# Форум на русском языке  > Новости  > Другие новости  >  Серверы XBL и PSN обрушились из-за атаки

## CyberWriter

25 декабря пользователи PlayStation Network и Xbox Live обнаружили, что данные сервисы не работают. Ответственность за происшедшее взяла на себя известная хакерская группа Lizard Squad. Ранее данная организация уже проводила атаки на сети Microsoft и Sony.
Группа сообщила о взломе в Twitter и указала, что использовала DDoS-атаку. Её суть заключается в том, что на серверы отсылается большое количество трафика, он не выдерживает нагрузку и становится временно недоступным. Пока участие группы Lizard Squad не подтверждено в нападении, стоит отметить, что злоумышленники угрожали остановить работу XBL и PSN на прошлой неделе.
Lizard Squad постоянно сообщает о нападении и пытается привлечь как можно больше подписчиков. Злоумышленники обещают восстановить работу сервисов, если пользователи социальной платформы разместят на своих страницах твиты хакеров определённое количество раз. Это не сильно помогает, ведь PlayStation Network и Xbox Live начинают работать недолгое время и вскоре снова атакуются.
В корпорациях Microsoft и Sony признали наличие проблем. Японский производитель домашних консолей сообщил о поломке в Twitter, а Microsoft опубликовала следующее сообщение на странице техподдержки: «Благодарим за терпение пользователей Xbox. Специалисты Sony не подтвердили, что отключения происходят из-за DDoS-нападений.

*ЛИСТИНГ:*
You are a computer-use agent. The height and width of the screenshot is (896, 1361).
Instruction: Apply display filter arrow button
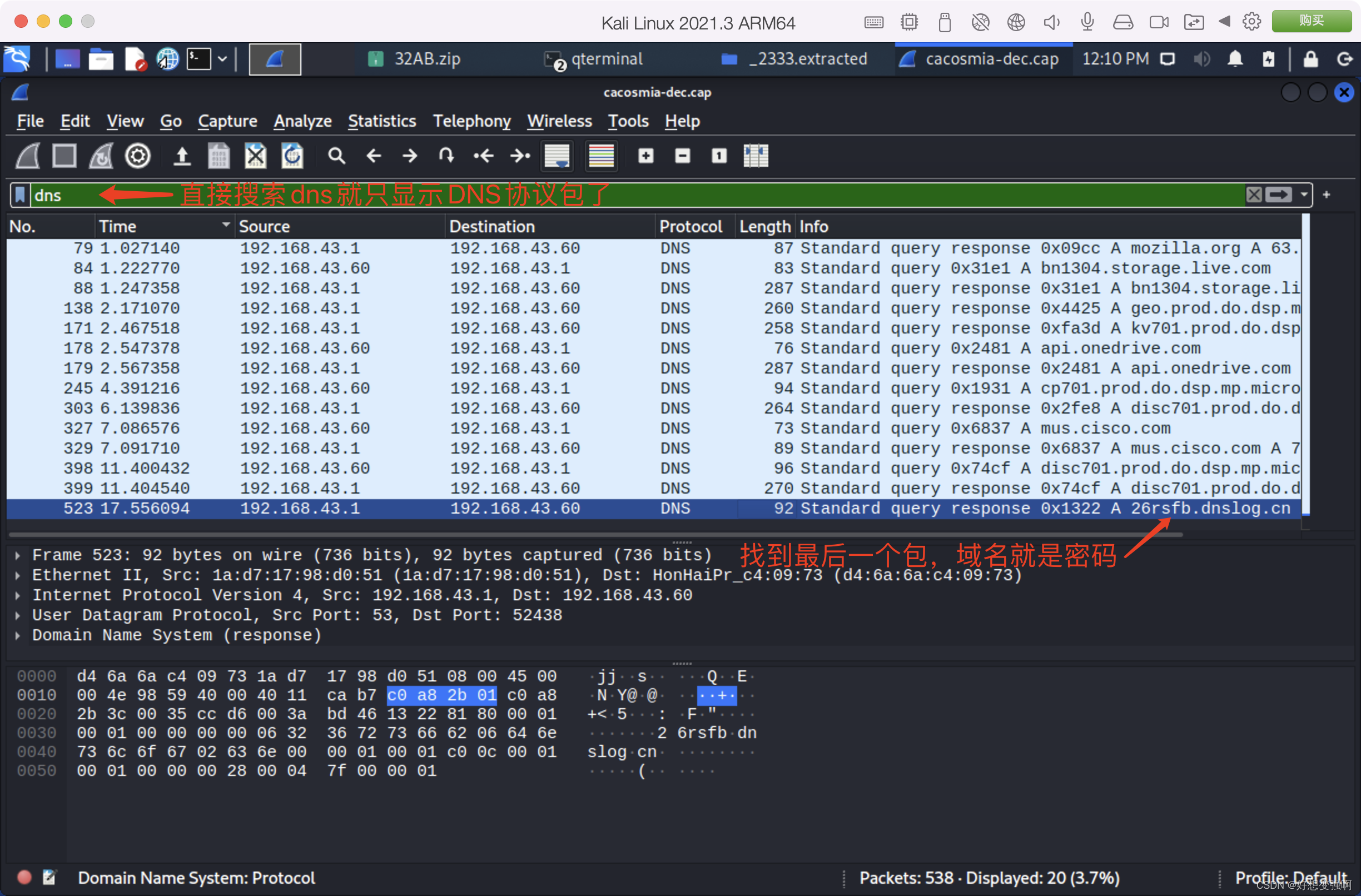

*ЗАДАНИЯ:*
a) Переведите на английский язык предложение из текста о хакерской атаке на серверы XBL и PSN: «Ответственность за происшедшее взяла на себя известная хакерская группа Lizard Squad».
b) Отредактируйте фрагмент текста о хакерской атаке между словами «Lizard Squad постоянно» и «вскоре снова атакуются.» включительно, заменив «сервисов» на «серверов».

*ОТВЕТЫ:*
a) The well-known hacker group Lizard Squad claimed responsibility for what happened.

b)
Lizard Squad постоянно сообщает о нападении и пытается привлечь как можно больше подписчиков. Злоумышленники обещают восстановить работу серверов, если пользователи социальной платформы разместят на своих страницах твиты хакеров определённое количество раз. Это не сильно помогает, ведь PlayStation Network и Xbox Live начинают работать недолгое время и вскоре снова атакуются.